2016-05-21

G7 Inches Closer to Currency War

Reuters: U.S., Japan disagreement on yen moves overshadows G7 meeting
Japan and the United States are at logger-heads over currency policy with Washington saying Tokyo has no justification to intervene in the market to stem yen gains, given the currency's moves remain "orderly".

The rift was on full show at the G7 finance leaders' meeting in Sendai, northeastern Japan, with U.S. Treasury Secretary Jack Lew saying he did not consider current yen moves as "disorderly" after a bilateral meeting with his Japanese counterpart.

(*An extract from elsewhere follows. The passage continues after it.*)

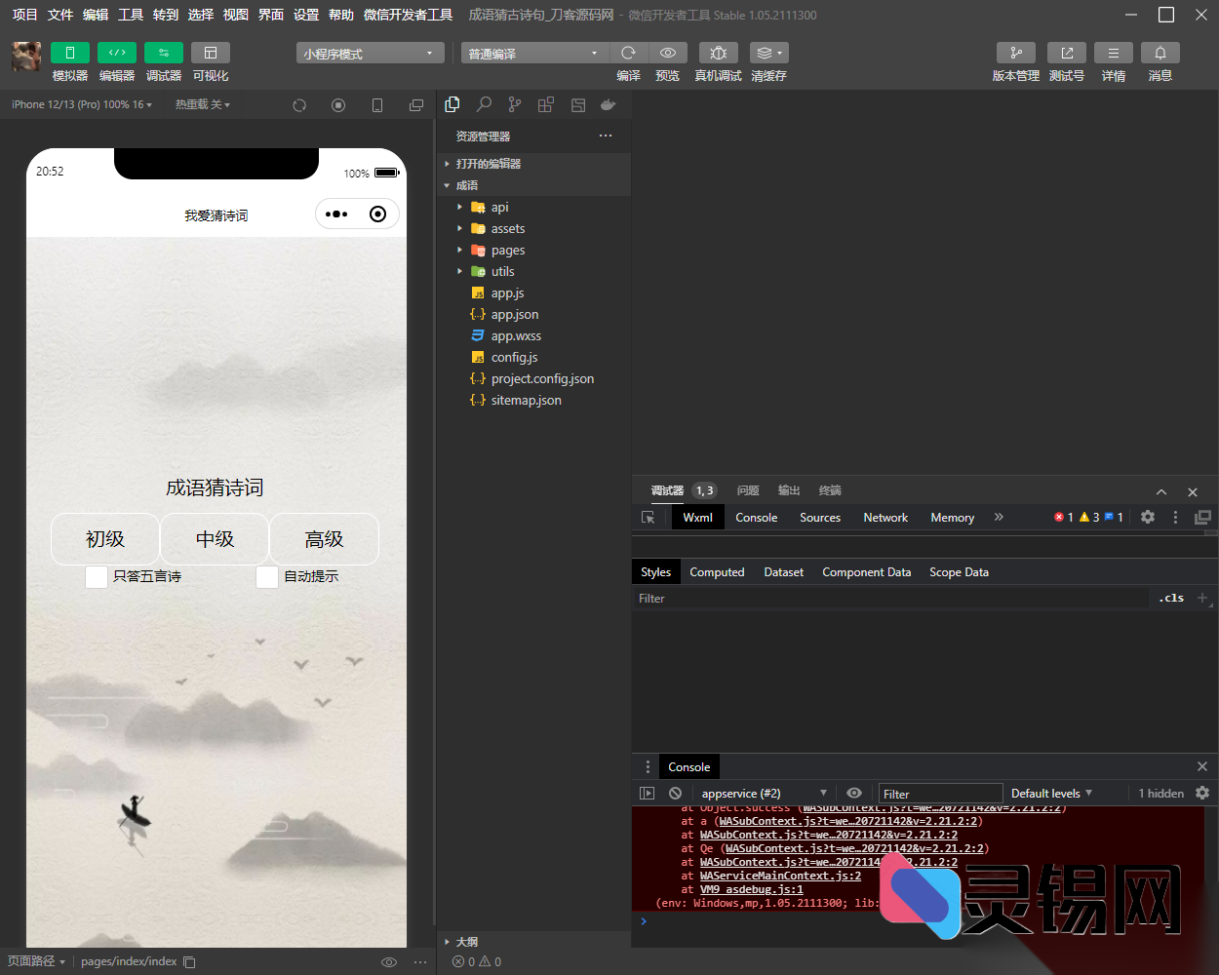The width and height of the screenshot is (1219, 975).
Task: Open the 小程序模式 dropdown
Action: pyautogui.click(x=370, y=53)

"It's important that the G7 has an agreement not only to refrain from competitive devaluations, but to communicate so that we don't surprise each other," Lew told reporters on Saturday. "It's a pretty high bar to have disorderly (currency) conditions.
The whole system is disordered, and finance ministers greatest fear is upsetting the balance. The Obama administration's only concern is making it to January 20 without the wheels falling off.
While Aso said his G7 counterparts reaffirmed the importance of exchange-rate stability, Japan received no public endorsements from other G7 members for intervention to contain "one-sided" yen rises.

"There is a consensus that monetary policy is well-adapted and there are no big discrepancies in currencies, so there is no need to intervene," French Finance Minister Michel Sapin told reporters after the two-day G7 gathering concluded on Saturday.
So all the central bankers are going to normalize rates and get out of the financial markets?
"Obviously Japan has to make its own judgment on the course to take. But the critical consideration has to be not to put drag on the economy," Lew said on Saturday.

While Aso has publicly warned of intervention after the yen's recent rise to 18-month highs, some economic policymakers have signaled that they are not too worried the yen will derail a fragile economic recovery.
The same geniuses who can't see bubbles or predict recessions.